*** AVAILABLE DATA
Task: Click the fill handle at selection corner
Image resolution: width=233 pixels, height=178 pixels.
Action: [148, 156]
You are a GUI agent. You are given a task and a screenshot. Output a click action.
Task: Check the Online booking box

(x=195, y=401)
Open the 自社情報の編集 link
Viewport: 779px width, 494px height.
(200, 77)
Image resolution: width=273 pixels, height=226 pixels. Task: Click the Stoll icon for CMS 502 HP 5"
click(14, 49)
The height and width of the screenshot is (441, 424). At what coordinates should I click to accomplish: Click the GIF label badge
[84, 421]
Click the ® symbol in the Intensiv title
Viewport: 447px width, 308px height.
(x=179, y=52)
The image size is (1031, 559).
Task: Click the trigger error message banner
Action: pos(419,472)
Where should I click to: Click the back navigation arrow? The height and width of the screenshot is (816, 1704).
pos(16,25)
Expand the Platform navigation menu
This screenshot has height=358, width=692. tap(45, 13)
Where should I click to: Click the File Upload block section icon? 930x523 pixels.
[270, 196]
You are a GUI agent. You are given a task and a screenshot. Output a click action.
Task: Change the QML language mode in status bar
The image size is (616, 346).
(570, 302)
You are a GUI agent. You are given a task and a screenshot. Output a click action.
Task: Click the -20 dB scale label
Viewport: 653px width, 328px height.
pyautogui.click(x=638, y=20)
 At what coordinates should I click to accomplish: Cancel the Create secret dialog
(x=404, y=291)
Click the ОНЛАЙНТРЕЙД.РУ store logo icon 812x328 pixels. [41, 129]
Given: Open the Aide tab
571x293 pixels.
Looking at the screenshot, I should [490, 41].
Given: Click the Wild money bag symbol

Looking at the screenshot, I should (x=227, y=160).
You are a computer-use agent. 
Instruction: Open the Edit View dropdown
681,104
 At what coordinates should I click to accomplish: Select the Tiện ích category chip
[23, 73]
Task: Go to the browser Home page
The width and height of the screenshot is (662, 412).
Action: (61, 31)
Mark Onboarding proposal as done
******
> _BRIEF_:
Produce the records once again, exactly as they stand above.

> _ANSWER TO THIS EXERCISE_:
Task: Click the fill handle at selection corner
Image resolution: width=233 pixels, height=178 pixels.
Action: [148, 156]
You are a GUI agent. You are given a task and a screenshot. Output a click action.
Task: Check the Online booking box

(x=195, y=401)
Open the 自社情報の編集 link
Viewport: 779px width, 494px height.
(200, 77)
Image resolution: width=273 pixels, height=226 pixels. Task: Click the Stoll icon for CMS 502 HP 5"
click(14, 49)
The height and width of the screenshot is (441, 424). At what coordinates should I click to accomplish: Click the GIF label badge
[84, 421]
Click the ® symbol in the Intensiv title
Viewport: 447px width, 308px height.
(x=179, y=52)
The image size is (1031, 559).
Task: Click the trigger error message banner
Action: pos(419,472)
Where should I click to: Click the back navigation arrow? The height and width of the screenshot is (816, 1704).
pos(16,25)
Expand the Platform navigation menu
This screenshot has height=358, width=692. tap(45, 13)
Where should I click to: Click the File Upload block section icon? 930x523 pixels.
[270, 196]
You are a GUI agent. You are given a task and a screenshot. Output a click action.
Task: Change the QML language mode in status bar
The image size is (616, 346).
(570, 302)
You are a GUI agent. You are given a task and a screenshot. Output a click action.
Task: Click the -20 dB scale label
Viewport: 653px width, 328px height.
pyautogui.click(x=638, y=20)
 At what coordinates should I click to accomplish: Cancel the Create secret dialog
(x=404, y=291)
Click the ОНЛАЙНТРЕЙД.РУ store logo icon 812x328 pixels. [41, 129]
Given: Open the Aide tab
571x293 pixels.
Looking at the screenshot, I should [490, 41].
Given: Click the Wild money bag symbol

Looking at the screenshot, I should (x=227, y=160).
You are a computer-use agent. 
Instruction: Open the Edit View dropdown
681,104
 At what coordinates should I click to accomplish: Select the Tiện ích category chip
[23, 73]
Task: Go to the browser Home page
The width and height of the screenshot is (662, 412).
Action: (61, 31)
Mark Onboarding proposal as done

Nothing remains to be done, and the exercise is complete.